§ **Exercise brief**: Can you update the data from the line containing "Task: Click the TotalDataPoints input field" through the end, swapping "input field" for "text box", keeping everything else unchanged, and leaving out the pictures?

§ **Extracted information**:
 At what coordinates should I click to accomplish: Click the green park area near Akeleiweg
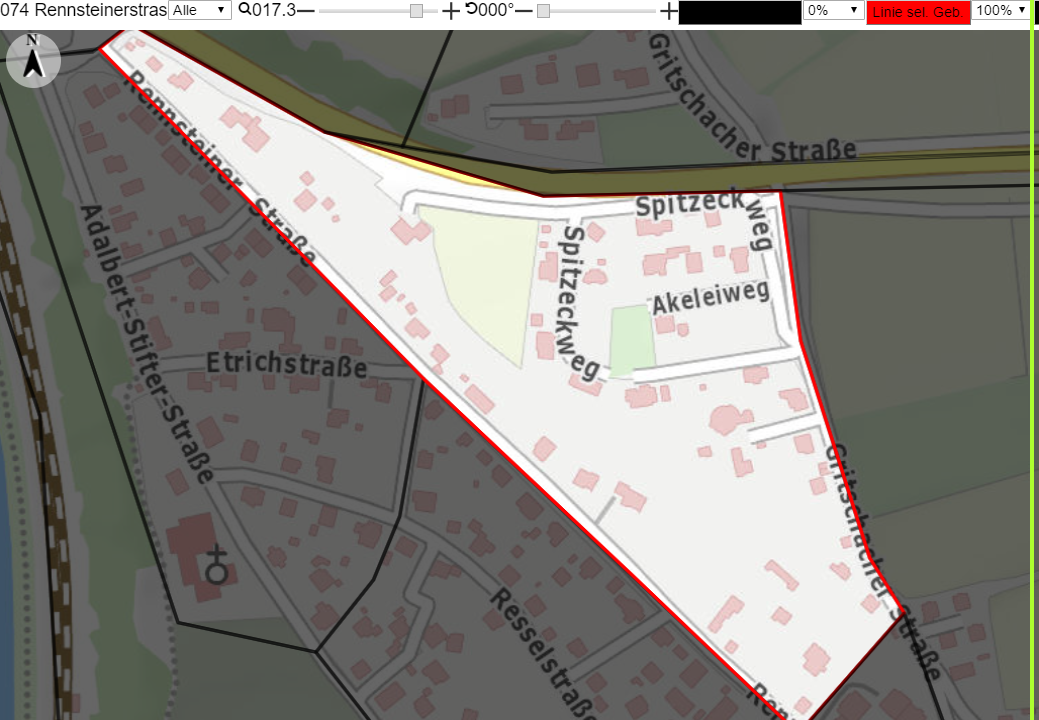(631, 340)
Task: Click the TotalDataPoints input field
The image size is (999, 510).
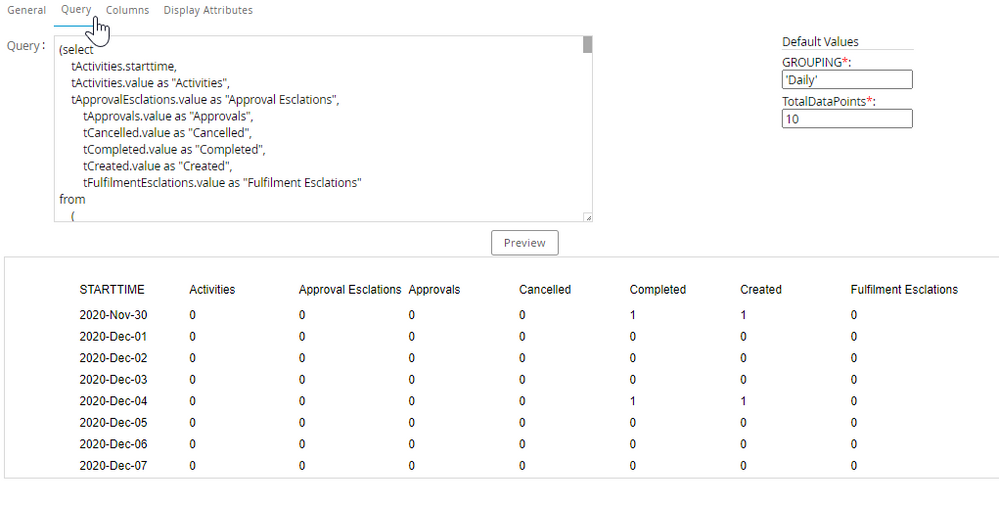Action: click(x=847, y=119)
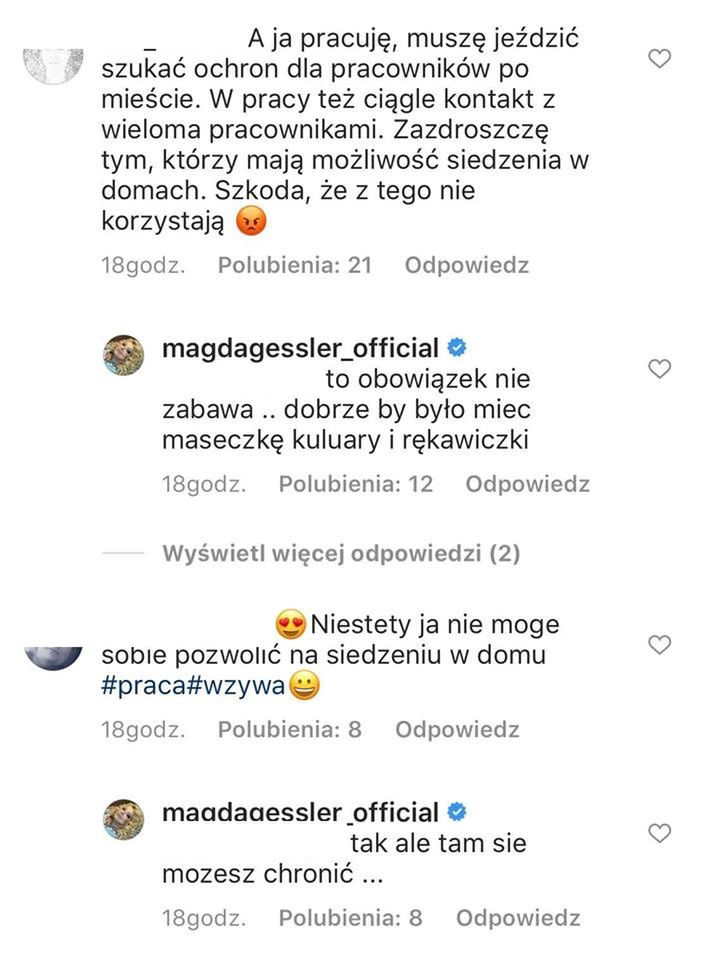Expand "Wyświetl więcej odpowiedzi (2)"
Screen dimensions: 713x960
(x=341, y=553)
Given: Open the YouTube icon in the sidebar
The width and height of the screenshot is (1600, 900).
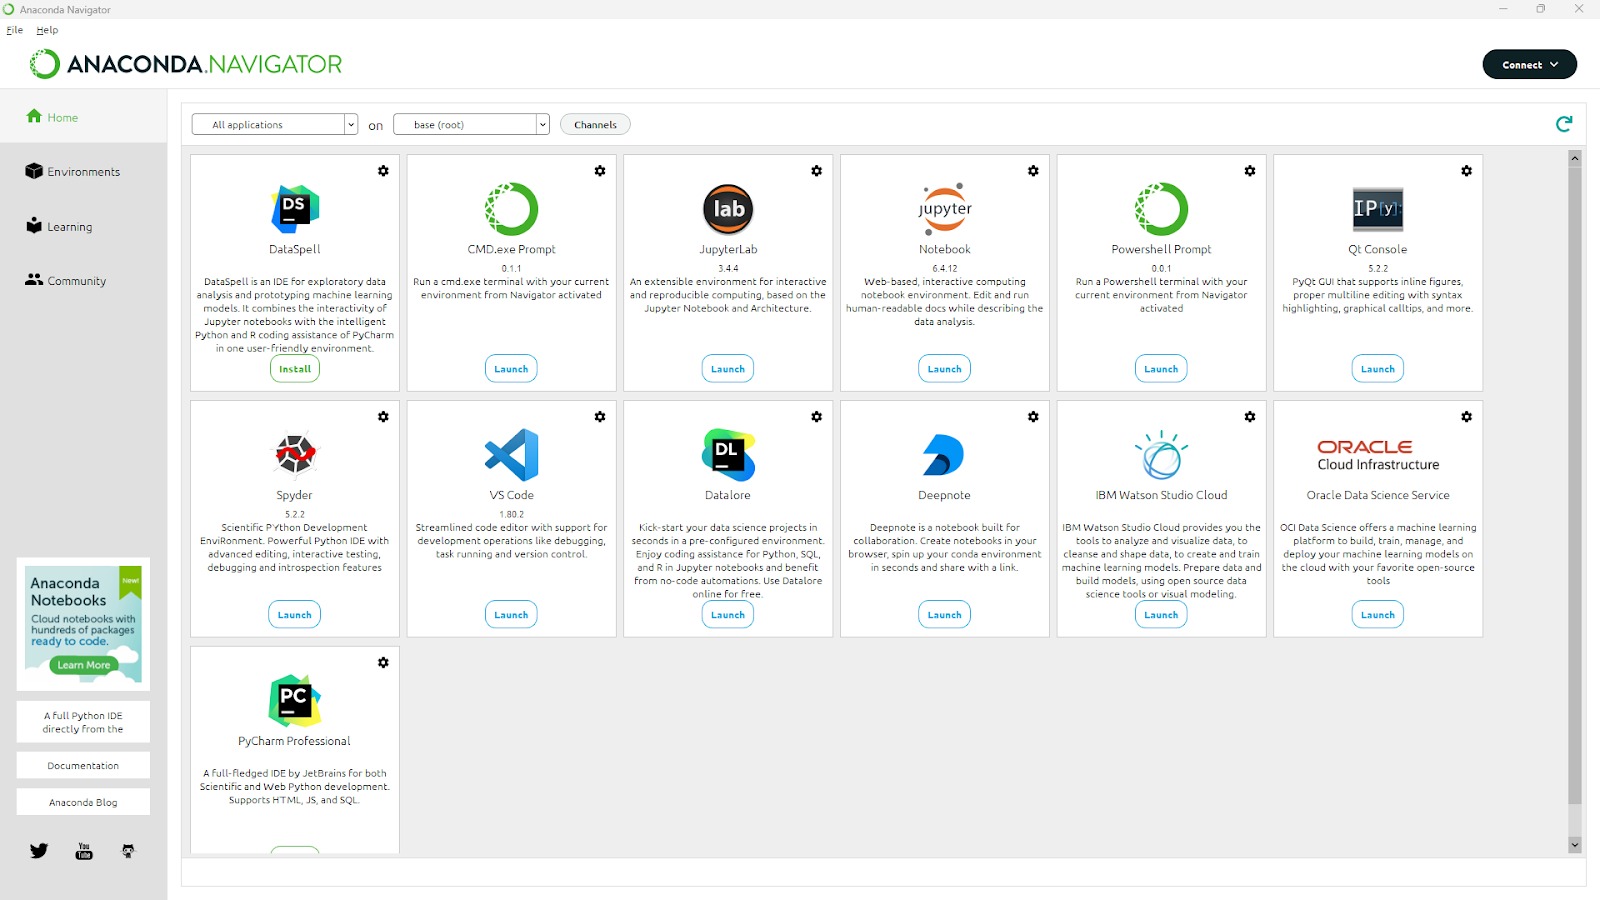Looking at the screenshot, I should [x=84, y=851].
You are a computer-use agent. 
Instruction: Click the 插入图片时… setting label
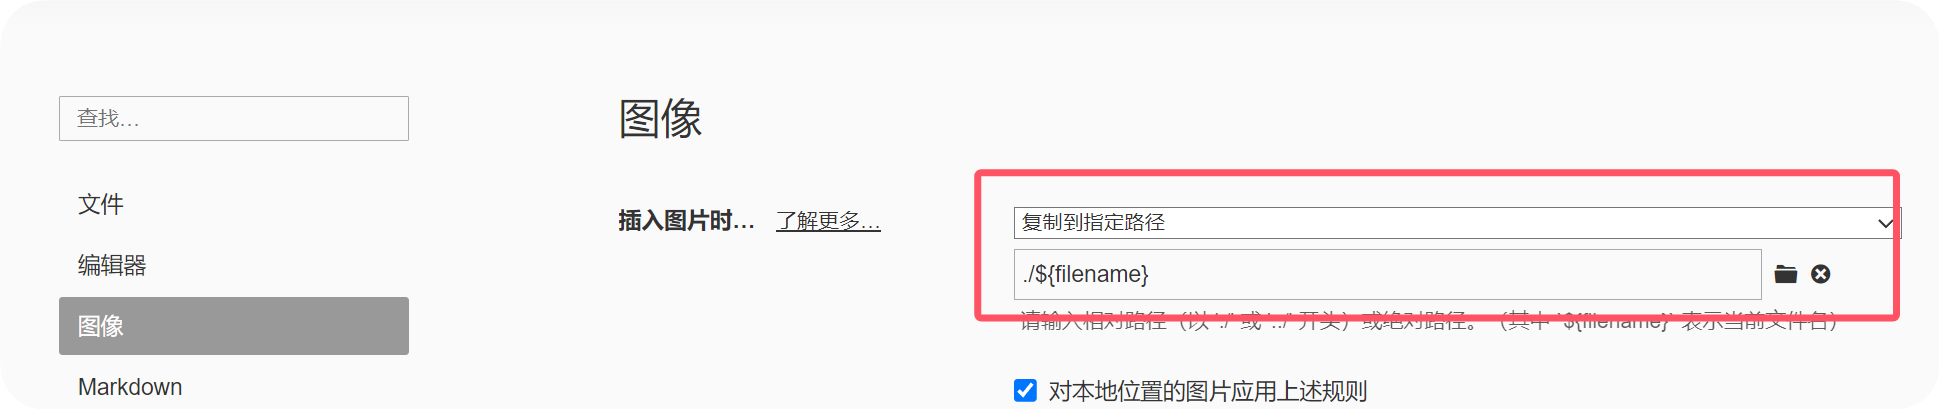pos(686,221)
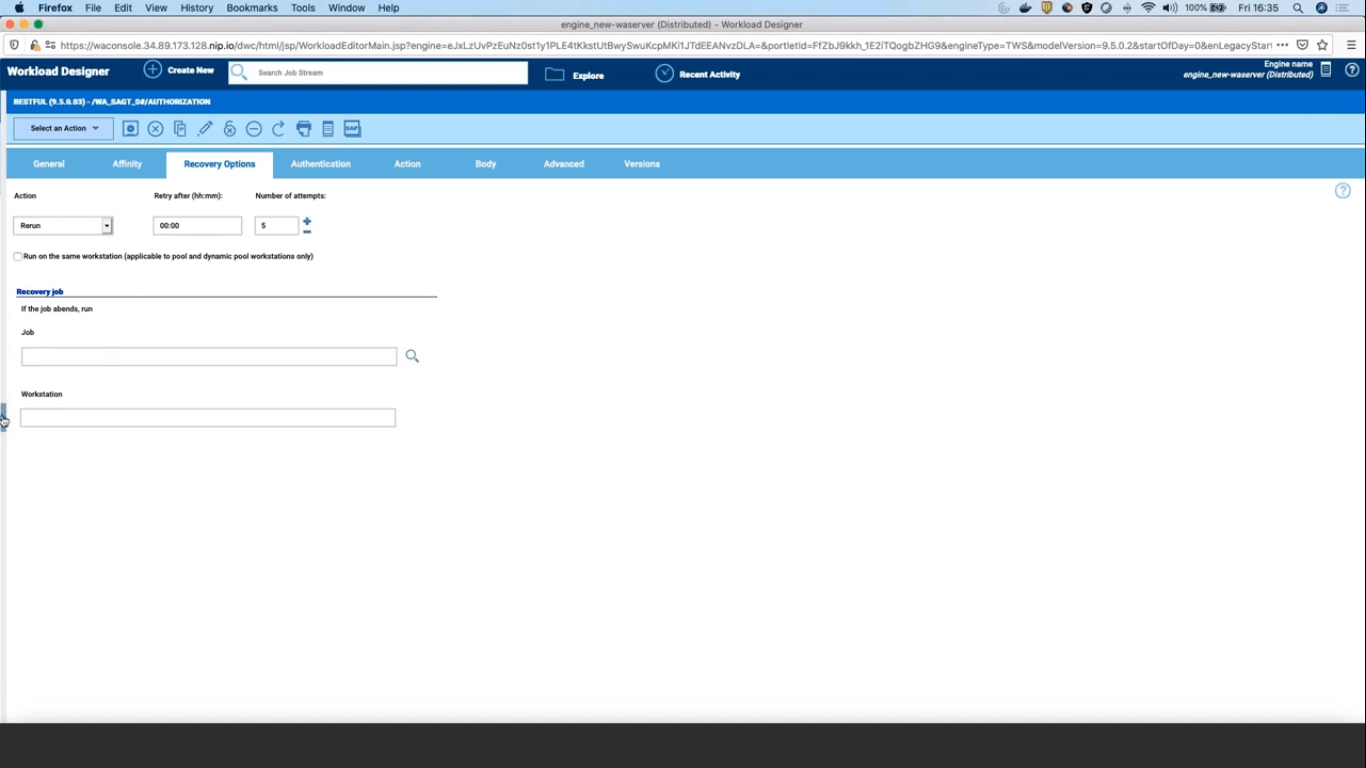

§ **Response**:
Task: Click the TotalDataPoints text box
The image size is (999, 510).
Action: click(x=847, y=119)
Expand "Wyświetl więcej odpowiedzi (2)"
Screen dimensions: 713x960
(x=341, y=553)
Given: Open the YouTube icon in the sidebar
The width and height of the screenshot is (1600, 900).
Looking at the screenshot, I should [x=84, y=851].
You are a computer-use agent. 
Instruction: Click the 插入图片时… setting label
pos(686,221)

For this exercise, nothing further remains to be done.